Fully furnished and ready for the reptiles.

Slide bolts, naturally closed with the aid of gravity, make sure the doors stay closed when occupied.

Note the air gap around the doors which assists in providing adequate ventilation.

A diamond python inspecting her new home....and finding a suitable roost on top of the cage furnishings.

Building heated hatchling setup using the same tile over heat tape technique

Tiling over heat tape also works well for heated panels that can be used for hatchling setups and other small enclosures.

Here I have used the narrower heat tape (140 mm wide) to provide a warm strip down the middle of a chip board panel 600mm wide. I have two panels set up the same and the second runs as a slave off the first which is the only one with a thermostat. This way panels can be retrieved from storage as required.

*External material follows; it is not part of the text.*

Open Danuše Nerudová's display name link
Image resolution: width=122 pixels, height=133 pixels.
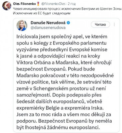48,23
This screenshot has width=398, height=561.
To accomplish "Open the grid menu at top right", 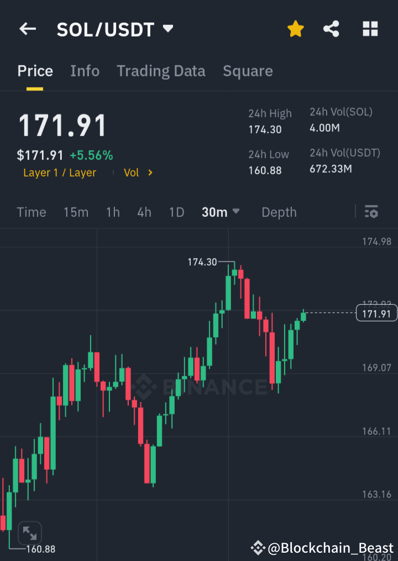I will click(x=369, y=29).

The power cable goes in through the end of the panel to the groove made with the router. As you can see it took me a couple of attempts before I got the routed grooves exactly where I wanted them.

Because I did not want to connect the power to the end of the heat tape, notches were cut into the heat tape edging so the heat tape clips could "bite" into the power rails.

The ends of the heat tape were insulated with electrical tape. I decided to add a switch to the power lead to make it easy to switch off this panel if required.

Next it is a matter of holding the heat tape in position with tile glue.

Next on go the tiles. For a 600mm x 1200mm panel I found a tile size that did not need cutting.

Melamine edging around the outside and a white grout again make the job look neat.

With use this board has warped up a little along the center line with the heat tape but remains very servicable.

The smaller panel was made a couple of years ago and this one recently. As you can see the hatchlings do quite well on this setup.